Poll: Majority of viewers don’t want to pay for biased BBC

The BBC has suffered another blow to its credibility thanks to a poll that has found only 19% of the public is opposed to scrapping the £158 licence fee, with a majority (56%) actively in favour.

The 1,700-strong poll conducted by Redfield and Wilton calls into question the sustainability of the licence fee model for a service that compares less and less favourably with well-established commercial television networks such as Sky and ITV and digital rivals like Netflix.

At the heart of the BBC’s battle is impartiality, but the Redfield and Wilton poll finds perceptions of BBC bias are as bad as ever. Exactly a third of those polled agreed with the statement: “The BBC is not impartial and balanced, and there is a need for another news channel to offer a different perspective.”

Could that news channel be “right-leaning” GB News that is soon to go live? 25-year veteran of presenting BBC politics, Andrew Neil has been making an impressive pitch for GB News this weekend, saying, with an obvious nod to his former employer, that the UK media is “too metropolitan, too southern and too middle-class”.

A BBC spokesperson defended the public broadcaster, saying: “Impartiality is the cornerstone of the BBC and polling routinely shows we are by far the most trusted provider of news in the UK.  The licence fee continues to ensure the BBC is an independent, universal broadcaster, committed to serving all audiences and is the agreed method of funding until at least 2027.”

As the poll shows, this statement will ring hollow with many viewers. Unsurprisingly, conservative voices jumped on the findings, urging reform.

Julian Knight, chair of the Commons’ Digital, Culture, Media and Sport committee said: “This poll shows what an uphill battle [director-general, Tim Davie] has. It’s clear that many licence fee payers feel the BBC is out of touch with their lives.”

Knight was joined by Alun Cairns, a former Welsh Secretary: “I have been concerned that the BBC has been losing the confidence of the public for some time and this survey seems to confirm it. There is the need for a cultural change and to represent and stand up for British interests.”
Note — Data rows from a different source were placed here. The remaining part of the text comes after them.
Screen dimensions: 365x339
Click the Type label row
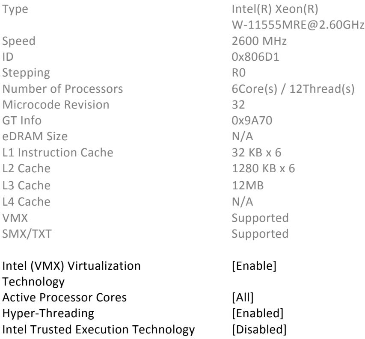[15, 9]
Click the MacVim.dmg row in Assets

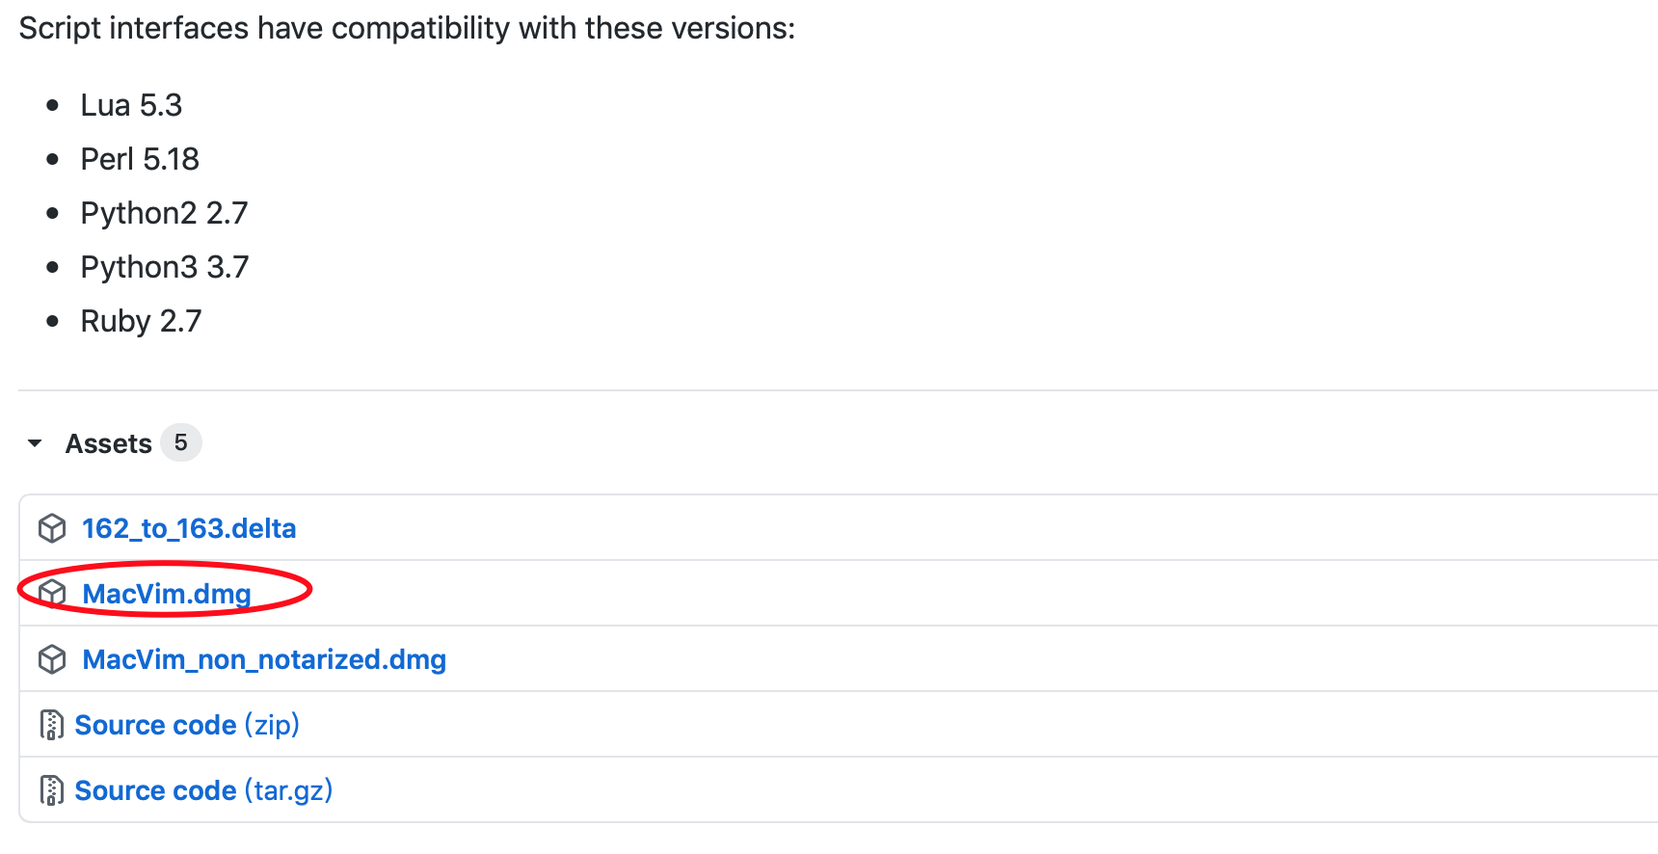click(x=166, y=594)
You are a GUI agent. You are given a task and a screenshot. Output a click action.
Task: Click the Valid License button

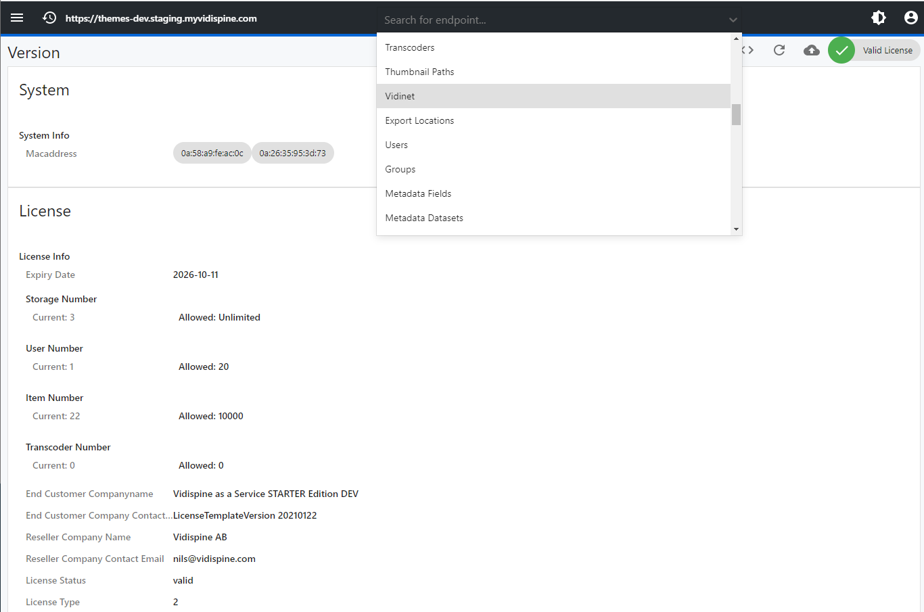tap(887, 50)
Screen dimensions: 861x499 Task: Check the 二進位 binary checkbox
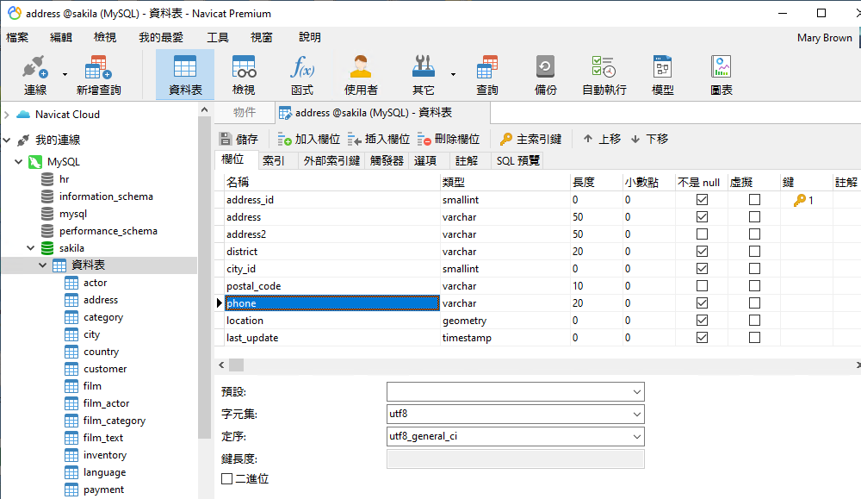227,479
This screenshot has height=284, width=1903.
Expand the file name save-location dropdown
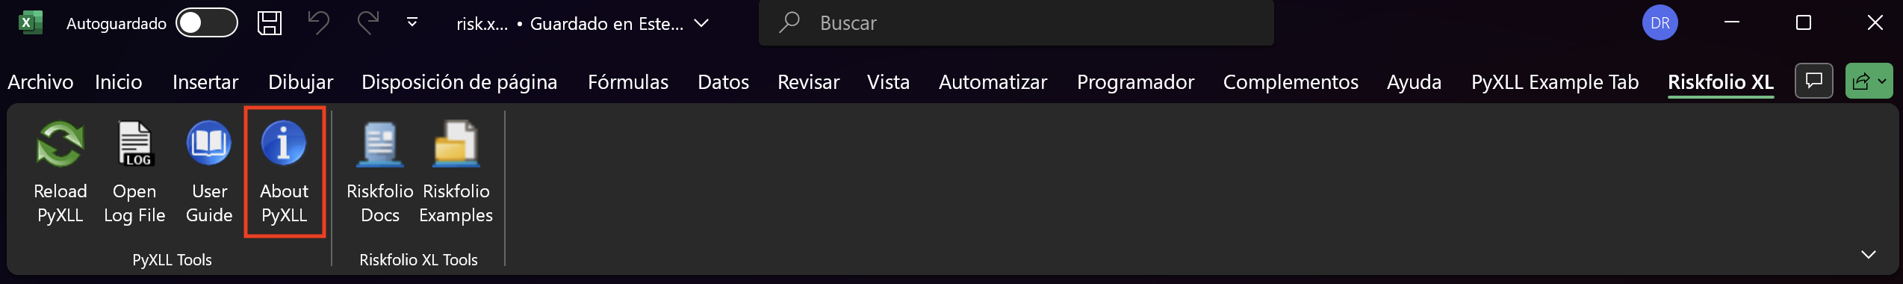(x=701, y=23)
MP for Shipley, Philip Davies echoed Neil’s comments and said the BBC needs urgent reform: “This poll shows that the days of the licence fee are numbered, and the sooner the BBC accepts that and embraces that the better for everyone. The BBC have ruined their reputation for impartiality and are completely out of step and out of touch with huge swathes of the country.

“They have retreated into a metropolitan, London-centric, left-wing, politically correct, virtue signalling, woke bubble and the public have clearly had enough.”

The hugely successful Defund the BBC campaign said the poll vindicated its push for members of the public to stop paying the licence fee and risk massive fines: “These figures show that the government’s live TV tax no longer has public support. The BBC does not meet its obligations to represent those who are forced to pay for it or to deliver impartial news coverage and programming.

“Our supporters want the BBC stand on its own two feet financially and seek out a global paying audience.” 

The survey comes on the back of a tough week for the BBC. On Wednesday, the director-general announced £400 million in cuts to help meet the shortfall in funding stemming from unpaid licence fees and spiralling disinterest in BBC programming.

The next day, the broadcaster was heavily mocked for suggesting licence fee payers should be forking out almost three times as much as they are currently.